» **Task instructions**: Please copy the records from the line that has "The image size is (649, 495)." through the line that has "Tap the white", swapping "Check Errors" for "Run Diagnostics" and changing nothing else.

Rows from a dataset:
start
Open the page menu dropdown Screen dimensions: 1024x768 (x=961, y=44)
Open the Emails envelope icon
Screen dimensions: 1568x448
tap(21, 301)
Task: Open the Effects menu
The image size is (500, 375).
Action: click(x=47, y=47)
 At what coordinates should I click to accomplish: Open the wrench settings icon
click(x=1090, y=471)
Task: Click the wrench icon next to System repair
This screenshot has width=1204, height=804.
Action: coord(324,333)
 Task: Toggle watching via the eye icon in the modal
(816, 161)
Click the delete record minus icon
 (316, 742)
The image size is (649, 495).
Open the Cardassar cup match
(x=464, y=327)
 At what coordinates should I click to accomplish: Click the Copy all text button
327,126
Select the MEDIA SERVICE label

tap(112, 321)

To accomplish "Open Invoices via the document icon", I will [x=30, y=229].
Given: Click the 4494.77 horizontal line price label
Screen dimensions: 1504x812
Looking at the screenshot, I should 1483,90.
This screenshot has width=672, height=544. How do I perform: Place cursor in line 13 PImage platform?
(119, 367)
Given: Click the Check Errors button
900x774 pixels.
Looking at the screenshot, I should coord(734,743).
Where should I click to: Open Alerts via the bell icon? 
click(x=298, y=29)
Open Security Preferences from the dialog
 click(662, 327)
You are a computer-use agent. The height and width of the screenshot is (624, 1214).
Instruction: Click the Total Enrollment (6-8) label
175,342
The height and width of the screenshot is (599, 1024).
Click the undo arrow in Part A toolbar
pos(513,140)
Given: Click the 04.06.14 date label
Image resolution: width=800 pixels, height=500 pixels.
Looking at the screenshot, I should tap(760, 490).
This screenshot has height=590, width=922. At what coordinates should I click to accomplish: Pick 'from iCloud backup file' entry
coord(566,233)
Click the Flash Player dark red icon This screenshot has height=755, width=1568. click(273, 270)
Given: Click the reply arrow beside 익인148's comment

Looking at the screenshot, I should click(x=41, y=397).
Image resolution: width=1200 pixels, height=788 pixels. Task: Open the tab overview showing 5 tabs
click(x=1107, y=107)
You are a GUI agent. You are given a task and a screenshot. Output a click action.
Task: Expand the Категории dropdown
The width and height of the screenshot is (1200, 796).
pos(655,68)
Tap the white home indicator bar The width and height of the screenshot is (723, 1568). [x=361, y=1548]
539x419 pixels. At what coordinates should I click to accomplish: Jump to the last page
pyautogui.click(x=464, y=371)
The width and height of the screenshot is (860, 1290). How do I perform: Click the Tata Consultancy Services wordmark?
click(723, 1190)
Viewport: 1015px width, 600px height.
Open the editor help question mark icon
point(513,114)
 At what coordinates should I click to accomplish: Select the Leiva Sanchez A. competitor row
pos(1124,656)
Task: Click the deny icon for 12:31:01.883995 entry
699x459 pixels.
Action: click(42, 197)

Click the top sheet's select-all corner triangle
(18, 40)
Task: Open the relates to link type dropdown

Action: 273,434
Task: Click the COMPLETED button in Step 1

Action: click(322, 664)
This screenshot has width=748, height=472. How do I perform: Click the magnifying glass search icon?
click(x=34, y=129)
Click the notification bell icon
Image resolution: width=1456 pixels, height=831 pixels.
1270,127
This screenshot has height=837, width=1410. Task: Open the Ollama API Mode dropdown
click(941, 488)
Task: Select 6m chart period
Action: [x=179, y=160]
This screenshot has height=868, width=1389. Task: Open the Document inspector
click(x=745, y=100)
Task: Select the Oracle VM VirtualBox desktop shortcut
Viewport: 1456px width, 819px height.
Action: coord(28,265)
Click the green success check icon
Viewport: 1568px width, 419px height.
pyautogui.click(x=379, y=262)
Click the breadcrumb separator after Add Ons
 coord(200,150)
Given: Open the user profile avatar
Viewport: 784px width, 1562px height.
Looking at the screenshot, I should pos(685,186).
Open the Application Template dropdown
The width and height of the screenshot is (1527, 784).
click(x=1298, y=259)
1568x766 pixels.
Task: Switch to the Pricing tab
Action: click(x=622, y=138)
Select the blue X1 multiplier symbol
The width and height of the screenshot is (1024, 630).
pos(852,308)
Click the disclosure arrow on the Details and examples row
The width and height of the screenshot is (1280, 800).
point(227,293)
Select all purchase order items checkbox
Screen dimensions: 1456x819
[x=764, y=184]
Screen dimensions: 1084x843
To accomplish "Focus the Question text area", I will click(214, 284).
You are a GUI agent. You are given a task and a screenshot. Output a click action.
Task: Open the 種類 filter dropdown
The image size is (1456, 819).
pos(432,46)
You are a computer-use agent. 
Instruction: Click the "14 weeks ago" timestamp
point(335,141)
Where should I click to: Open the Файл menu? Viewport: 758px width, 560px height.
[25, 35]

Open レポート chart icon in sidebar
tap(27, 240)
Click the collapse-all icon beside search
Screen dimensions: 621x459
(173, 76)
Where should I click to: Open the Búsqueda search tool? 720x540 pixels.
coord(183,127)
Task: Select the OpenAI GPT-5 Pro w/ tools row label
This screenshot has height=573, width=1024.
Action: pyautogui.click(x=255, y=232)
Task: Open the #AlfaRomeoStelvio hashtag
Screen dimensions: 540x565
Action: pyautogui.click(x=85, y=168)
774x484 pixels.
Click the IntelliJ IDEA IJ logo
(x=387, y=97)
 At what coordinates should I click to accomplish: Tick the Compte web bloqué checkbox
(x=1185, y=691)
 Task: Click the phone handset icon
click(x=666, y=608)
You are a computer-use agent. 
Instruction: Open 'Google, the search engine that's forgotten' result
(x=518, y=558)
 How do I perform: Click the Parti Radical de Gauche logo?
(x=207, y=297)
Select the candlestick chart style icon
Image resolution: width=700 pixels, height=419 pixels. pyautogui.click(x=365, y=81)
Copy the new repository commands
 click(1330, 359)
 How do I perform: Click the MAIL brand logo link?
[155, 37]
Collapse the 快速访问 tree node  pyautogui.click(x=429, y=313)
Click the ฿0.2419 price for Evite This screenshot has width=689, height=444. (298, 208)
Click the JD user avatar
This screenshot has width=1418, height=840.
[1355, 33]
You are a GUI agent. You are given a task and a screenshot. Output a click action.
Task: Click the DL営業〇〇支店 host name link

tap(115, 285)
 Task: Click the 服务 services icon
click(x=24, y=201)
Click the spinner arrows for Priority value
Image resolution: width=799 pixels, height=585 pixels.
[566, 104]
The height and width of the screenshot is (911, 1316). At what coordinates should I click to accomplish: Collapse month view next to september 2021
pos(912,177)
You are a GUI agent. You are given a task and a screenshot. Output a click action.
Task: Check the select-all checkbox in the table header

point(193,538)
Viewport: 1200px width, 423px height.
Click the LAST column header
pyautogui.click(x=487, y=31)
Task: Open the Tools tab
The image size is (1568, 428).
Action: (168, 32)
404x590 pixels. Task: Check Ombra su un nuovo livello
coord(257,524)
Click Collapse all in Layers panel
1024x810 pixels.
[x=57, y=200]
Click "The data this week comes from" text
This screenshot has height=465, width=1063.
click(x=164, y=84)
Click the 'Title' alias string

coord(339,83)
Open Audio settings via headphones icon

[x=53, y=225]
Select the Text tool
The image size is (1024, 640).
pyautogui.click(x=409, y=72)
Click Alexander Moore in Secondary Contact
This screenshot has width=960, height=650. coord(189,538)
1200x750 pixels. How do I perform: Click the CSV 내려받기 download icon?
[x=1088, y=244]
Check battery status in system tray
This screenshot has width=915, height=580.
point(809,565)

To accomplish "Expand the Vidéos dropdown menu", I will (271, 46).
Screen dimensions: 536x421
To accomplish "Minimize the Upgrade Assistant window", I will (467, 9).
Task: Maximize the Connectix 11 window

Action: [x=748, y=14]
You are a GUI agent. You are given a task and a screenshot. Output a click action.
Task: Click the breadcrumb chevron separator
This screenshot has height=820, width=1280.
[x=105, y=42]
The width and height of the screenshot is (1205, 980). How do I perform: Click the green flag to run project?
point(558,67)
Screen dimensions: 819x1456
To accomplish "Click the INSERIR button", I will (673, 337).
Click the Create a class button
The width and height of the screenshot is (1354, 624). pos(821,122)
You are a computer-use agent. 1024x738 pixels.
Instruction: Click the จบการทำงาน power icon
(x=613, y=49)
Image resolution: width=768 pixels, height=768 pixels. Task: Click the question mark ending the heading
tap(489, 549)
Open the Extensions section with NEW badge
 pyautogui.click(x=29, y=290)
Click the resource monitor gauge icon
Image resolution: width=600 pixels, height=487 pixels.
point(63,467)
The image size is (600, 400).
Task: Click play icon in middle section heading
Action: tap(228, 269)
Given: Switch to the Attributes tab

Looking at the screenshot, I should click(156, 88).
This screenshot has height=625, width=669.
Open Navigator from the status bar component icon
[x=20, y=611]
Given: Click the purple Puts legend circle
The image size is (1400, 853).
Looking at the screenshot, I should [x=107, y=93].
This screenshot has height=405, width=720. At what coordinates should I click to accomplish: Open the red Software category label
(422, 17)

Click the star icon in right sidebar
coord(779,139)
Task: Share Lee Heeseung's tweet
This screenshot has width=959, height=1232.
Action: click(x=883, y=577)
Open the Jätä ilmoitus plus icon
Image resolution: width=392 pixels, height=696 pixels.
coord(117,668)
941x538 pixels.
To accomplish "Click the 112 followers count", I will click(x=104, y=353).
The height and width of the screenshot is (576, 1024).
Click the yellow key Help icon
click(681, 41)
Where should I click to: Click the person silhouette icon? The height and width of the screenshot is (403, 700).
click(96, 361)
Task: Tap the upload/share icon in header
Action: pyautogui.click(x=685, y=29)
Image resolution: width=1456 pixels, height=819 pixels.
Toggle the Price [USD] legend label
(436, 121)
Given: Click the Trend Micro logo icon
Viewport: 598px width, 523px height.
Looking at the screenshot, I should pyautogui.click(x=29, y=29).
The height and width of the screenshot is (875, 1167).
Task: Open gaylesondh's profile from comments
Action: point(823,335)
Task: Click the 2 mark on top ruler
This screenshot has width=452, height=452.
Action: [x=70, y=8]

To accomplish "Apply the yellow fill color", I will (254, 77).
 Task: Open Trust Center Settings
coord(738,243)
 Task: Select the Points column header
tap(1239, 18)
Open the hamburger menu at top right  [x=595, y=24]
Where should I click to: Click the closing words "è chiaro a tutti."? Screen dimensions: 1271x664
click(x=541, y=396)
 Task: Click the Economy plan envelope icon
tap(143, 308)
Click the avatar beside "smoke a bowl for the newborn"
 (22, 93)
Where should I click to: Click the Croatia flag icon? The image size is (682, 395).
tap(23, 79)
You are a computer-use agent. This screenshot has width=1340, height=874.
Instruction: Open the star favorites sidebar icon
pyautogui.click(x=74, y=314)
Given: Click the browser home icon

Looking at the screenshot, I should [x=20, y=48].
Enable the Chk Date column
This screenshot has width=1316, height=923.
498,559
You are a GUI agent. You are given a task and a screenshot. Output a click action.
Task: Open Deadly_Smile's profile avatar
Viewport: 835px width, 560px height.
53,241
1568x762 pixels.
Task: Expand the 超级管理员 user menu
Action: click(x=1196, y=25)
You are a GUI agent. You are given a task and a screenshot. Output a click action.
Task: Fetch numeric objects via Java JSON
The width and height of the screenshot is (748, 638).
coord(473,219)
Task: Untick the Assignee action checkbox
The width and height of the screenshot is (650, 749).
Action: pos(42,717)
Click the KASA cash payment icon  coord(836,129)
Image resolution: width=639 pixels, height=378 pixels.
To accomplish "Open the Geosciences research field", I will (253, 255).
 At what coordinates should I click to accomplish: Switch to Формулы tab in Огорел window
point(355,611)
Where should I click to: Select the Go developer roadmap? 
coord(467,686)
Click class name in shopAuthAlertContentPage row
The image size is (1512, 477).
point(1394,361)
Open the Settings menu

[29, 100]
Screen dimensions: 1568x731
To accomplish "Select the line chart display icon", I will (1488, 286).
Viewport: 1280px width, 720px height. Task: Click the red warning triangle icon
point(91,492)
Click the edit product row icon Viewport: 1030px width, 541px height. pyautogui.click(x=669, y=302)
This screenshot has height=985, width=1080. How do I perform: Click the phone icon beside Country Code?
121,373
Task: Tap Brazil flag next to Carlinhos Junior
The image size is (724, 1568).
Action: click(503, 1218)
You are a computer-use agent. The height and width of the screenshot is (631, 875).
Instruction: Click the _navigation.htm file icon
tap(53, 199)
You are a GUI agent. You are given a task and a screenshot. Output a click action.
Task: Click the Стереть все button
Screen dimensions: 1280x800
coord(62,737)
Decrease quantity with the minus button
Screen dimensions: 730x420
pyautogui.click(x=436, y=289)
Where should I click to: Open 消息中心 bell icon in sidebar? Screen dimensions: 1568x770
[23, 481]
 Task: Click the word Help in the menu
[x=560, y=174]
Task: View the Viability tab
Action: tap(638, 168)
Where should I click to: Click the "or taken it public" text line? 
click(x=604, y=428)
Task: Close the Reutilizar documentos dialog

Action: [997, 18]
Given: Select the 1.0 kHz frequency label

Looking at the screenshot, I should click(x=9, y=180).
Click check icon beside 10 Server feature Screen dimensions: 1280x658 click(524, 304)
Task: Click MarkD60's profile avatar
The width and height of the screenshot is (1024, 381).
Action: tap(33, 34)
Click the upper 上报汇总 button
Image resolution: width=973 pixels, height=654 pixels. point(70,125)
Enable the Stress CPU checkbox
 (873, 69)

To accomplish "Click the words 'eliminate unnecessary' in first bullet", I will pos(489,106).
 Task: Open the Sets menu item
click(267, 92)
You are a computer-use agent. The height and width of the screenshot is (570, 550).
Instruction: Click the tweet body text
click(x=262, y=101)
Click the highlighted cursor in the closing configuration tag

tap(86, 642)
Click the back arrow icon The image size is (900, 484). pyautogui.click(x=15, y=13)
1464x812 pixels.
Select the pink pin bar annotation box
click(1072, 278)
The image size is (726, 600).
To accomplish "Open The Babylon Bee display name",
end
» **Complete response**:
The image size is (649, 495).
Open the Cardassar cup match
(x=464, y=327)
 At what coordinates should I click to accomplish: Click the Copy all text button
327,126
Select the MEDIA SERVICE label

tap(112, 321)

To accomplish "Open Invoices via the document icon", I will [x=30, y=229].
Given: Click the 4494.77 horizontal line price label
Screen dimensions: 1504x812
Looking at the screenshot, I should 1483,90.
This screenshot has width=672, height=544. How do I perform: Place cursor in line 13 PImage platform?
(119, 367)
Given: Click the Run Diagnostics button
900x774 pixels.
Looking at the screenshot, I should coord(734,743).
Where should I click to: Open Alerts via the bell icon? 
click(x=298, y=29)
Open Security Preferences from the dialog
 click(662, 327)
You are a computer-use agent. The height and width of the screenshot is (624, 1214).
Instruction: Click the Total Enrollment (6-8) label
175,342
The height and width of the screenshot is (599, 1024).
Click the undo arrow in Part A toolbar
pos(513,140)
Given: Click the 04.06.14 date label
Image resolution: width=800 pixels, height=500 pixels.
Looking at the screenshot, I should tap(760, 490).
This screenshot has height=590, width=922. At what coordinates should I click to accomplish: Pick 'from iCloud backup file' entry
coord(566,233)
Click the Flash Player dark red icon This screenshot has height=755, width=1568. click(273, 270)
Given: Click the reply arrow beside 익인148's comment

Looking at the screenshot, I should click(x=41, y=397).
Image resolution: width=1200 pixels, height=788 pixels. Task: Open the tab overview showing 5 tabs
click(x=1107, y=107)
You are a GUI agent. You are given a task and a screenshot. Output a click action.
Task: Expand the Категории dropdown
The width and height of the screenshot is (1200, 796).
pos(655,68)
Tap the white home indicator bar The width and height of the screenshot is (723, 1568). [x=361, y=1548]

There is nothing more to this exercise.